═══ Document segment ═══
Thursday, May 02, 2019

Rediscovering Peggy Lipton


The Mod Squad was syndicated in reruns when I was in first or second grade, which seems to match up with the end of the initial broadcast. It came on in the weekday afternoons right as I was getting home from school. I was probably hooked initially by the opening theme sequence, with the punchy theme song and scene of the cast running through the underground sewer system of LA (or whatever that was). I loved a lot of theme songs (Medical Center, Sanford & Son) but often lost interest once the show started. After awhile, though, the cast of The Mod Squad really grew on me. Linc Hayes (played by Clarence Williams III, whose real name was cool in and of itself) was my favorite. 

At some point, my mom told me she didn't want me watching the show because it was too violent. In retrospect, I'm not sure if that was the reason or if had to do with the subject matter. In high school, a teacher once told my class that abortion was mentioned on The Mod Squad. This teacher wasn't very good and a bit alarmist, so I don't know how accurate she was, but between any mention of abortion and maybe pot, I can see why a mother might not want her six-year old watching the show. 

In our house - probably since my uncle was frequently a guest star on tv shows (including two episodes of The Monkees) - it was not uncommon for us to become familiar with the names of actors on a show. Thanks in part to a commercial that the local station created for the show, I knew the names of Williams, Michael Cole and Peggy Lipton. So when my mom told me she saw an album by Peggy Lipton, I had to hear it. (In retrospect, I wonder if she came across it at the 5&10 where she found the Rugbys and the Hassles.)
═══ Information shown ═══
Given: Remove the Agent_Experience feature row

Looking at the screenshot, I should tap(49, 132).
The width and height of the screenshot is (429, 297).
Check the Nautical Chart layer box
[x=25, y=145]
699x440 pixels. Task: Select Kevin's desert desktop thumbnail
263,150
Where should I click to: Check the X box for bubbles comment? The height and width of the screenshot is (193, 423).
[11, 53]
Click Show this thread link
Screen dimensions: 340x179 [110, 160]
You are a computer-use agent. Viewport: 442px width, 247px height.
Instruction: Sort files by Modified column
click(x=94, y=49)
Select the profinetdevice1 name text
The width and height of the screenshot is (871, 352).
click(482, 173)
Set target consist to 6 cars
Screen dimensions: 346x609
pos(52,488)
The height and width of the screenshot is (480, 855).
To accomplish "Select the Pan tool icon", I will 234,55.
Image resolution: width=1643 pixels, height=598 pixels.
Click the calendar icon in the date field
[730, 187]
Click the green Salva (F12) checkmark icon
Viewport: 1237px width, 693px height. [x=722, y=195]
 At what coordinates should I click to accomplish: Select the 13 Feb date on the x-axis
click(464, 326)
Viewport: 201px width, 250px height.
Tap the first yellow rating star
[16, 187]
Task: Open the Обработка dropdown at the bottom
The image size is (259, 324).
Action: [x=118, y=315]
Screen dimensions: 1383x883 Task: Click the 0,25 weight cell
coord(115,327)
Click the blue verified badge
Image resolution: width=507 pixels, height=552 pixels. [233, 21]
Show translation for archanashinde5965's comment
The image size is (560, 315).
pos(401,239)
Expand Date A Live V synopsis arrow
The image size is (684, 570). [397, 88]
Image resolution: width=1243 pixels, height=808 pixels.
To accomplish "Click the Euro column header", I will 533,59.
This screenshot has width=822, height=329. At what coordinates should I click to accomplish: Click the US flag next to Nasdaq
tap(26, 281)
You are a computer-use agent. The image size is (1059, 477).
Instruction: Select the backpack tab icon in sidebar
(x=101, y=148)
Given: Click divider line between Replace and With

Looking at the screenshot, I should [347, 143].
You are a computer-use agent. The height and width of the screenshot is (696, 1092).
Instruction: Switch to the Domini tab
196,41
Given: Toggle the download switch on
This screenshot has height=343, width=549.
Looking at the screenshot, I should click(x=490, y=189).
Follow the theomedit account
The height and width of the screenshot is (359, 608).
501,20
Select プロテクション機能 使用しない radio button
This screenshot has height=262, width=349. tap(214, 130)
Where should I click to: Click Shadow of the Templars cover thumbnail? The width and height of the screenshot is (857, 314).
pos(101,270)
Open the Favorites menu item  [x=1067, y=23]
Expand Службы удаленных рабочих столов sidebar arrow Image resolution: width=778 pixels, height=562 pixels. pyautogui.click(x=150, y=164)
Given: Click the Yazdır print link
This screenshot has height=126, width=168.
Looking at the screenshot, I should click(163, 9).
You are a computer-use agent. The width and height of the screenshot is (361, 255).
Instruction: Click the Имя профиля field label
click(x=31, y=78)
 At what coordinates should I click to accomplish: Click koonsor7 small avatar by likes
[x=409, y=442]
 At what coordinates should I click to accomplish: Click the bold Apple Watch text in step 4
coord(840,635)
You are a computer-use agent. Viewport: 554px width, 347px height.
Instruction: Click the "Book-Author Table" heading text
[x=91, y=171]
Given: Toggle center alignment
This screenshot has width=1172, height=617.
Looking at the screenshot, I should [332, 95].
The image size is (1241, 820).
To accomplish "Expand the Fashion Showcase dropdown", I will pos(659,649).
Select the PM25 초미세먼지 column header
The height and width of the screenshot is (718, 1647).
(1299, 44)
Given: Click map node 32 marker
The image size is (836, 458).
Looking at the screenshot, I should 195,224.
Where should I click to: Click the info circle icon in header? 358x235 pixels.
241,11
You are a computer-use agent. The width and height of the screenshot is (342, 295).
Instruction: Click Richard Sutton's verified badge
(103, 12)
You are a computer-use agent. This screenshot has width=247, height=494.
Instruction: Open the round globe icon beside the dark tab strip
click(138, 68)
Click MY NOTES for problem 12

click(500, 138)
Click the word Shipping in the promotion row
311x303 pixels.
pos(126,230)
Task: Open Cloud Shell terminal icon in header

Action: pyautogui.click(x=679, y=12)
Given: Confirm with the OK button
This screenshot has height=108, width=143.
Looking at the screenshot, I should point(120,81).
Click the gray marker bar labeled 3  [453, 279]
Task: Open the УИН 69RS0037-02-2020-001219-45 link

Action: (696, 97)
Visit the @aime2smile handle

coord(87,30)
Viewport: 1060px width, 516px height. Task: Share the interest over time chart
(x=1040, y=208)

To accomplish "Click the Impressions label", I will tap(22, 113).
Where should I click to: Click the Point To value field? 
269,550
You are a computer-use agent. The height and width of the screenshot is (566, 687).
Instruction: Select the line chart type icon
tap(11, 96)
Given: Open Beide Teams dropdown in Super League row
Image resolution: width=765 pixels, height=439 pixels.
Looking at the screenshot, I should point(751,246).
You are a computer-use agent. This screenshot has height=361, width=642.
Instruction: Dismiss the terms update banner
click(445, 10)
═══
== Required work ==
List every television show the Peggy Lipton post names. The records are not needed for this.

== Solution to this exercise ==
- The Mod Squad
- Medical Center
- Sanford & Son
- The Monkees